The federal reserve just announced that they have lowered the discount rate by 1/2 point to 5.75%.  The stock market seems to have reacted favorably, as all major indices are up today, but how will the housing market react?  This is difficult to judge.

BlogArizona ponders:

“…lower interest rates would obviously make me happy.  Lower rates will decrease a buyer’s monthly mortgage payment, therefore enabling more people to qualify and buy real estate.  But will lower interest rates really help solve the mortgage problem, or will it just create more inflationary worries?  And as mortgage companies tighten lending standards, will new buyers who qualify due to lower interest rates even be enough to offset those buyers who no longer qualify due to tighter lending requirements?
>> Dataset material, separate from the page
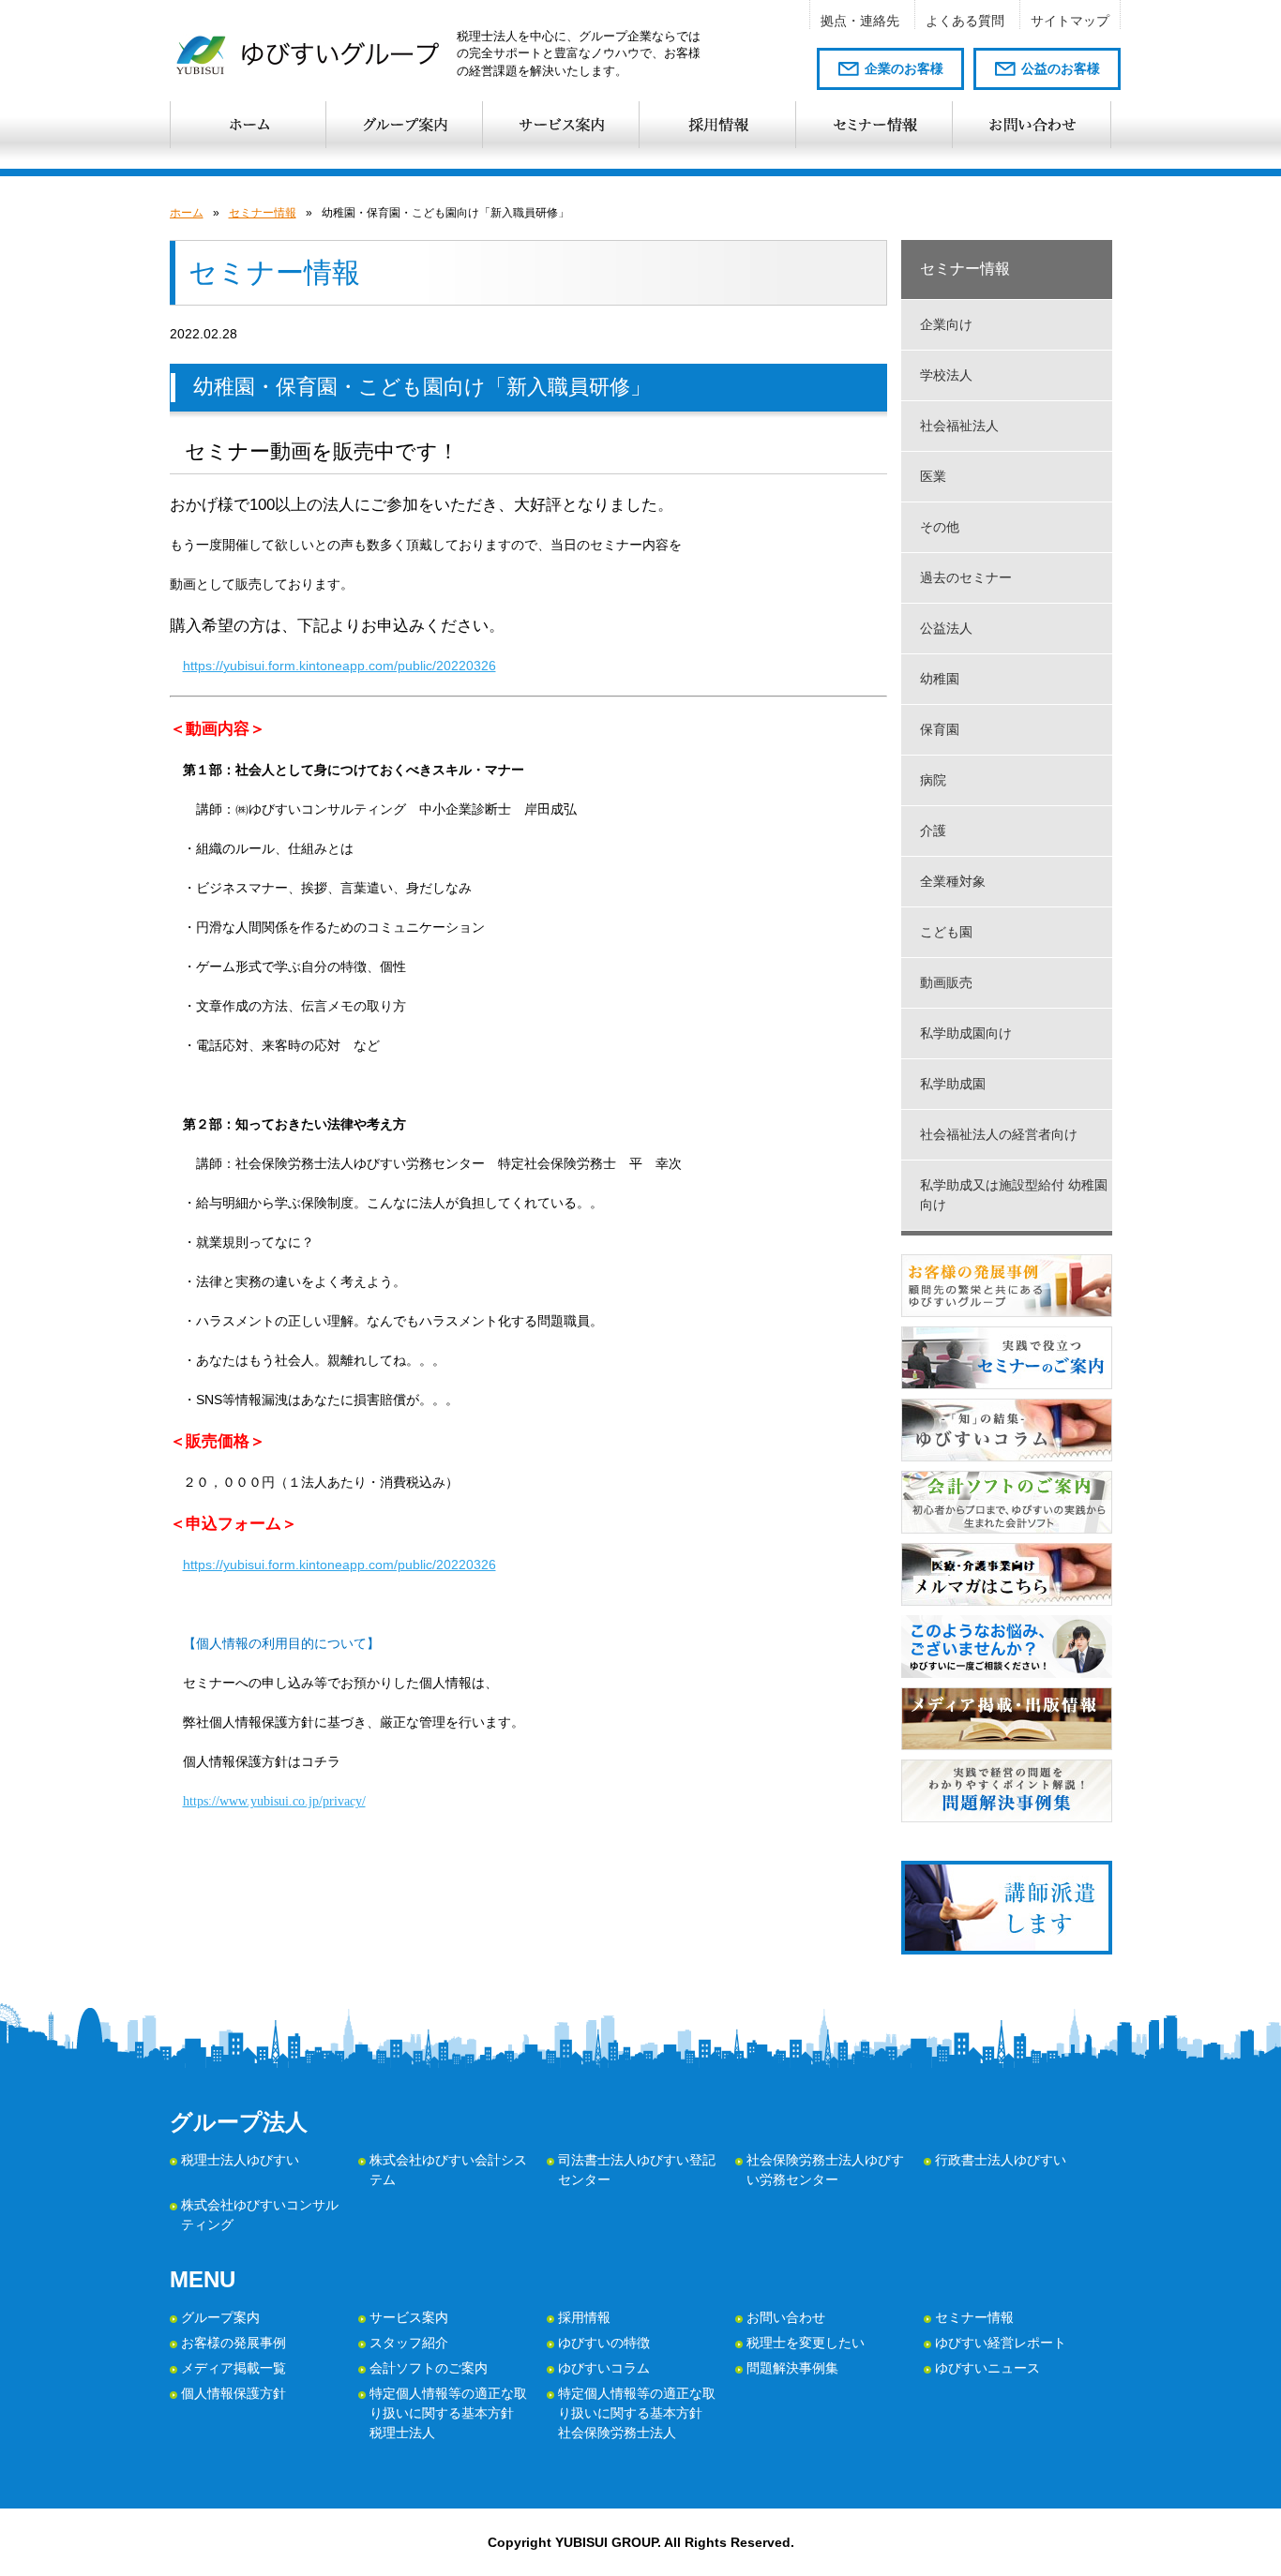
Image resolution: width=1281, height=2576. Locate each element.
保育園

My gut reaction is that this just won’t matter to home buyers.  This won’t have the effect of spurring them on to purchase a home, as a result of lower mortgage rates.  It’s good news for sure, but we all know that the discount rate isn’t closely tied to the rate that people pay for their mortages.  This news will not have the effect of lowering 30 year fixed rates by 1/2 point.  While the discount rate is a factor, the bond market is far more of a factor.

If real lending rates do go down, I’ll be sure to report it here, but for now, I’m seeing 30 year fixed rates are steady at ~6.5%, which is where they were before.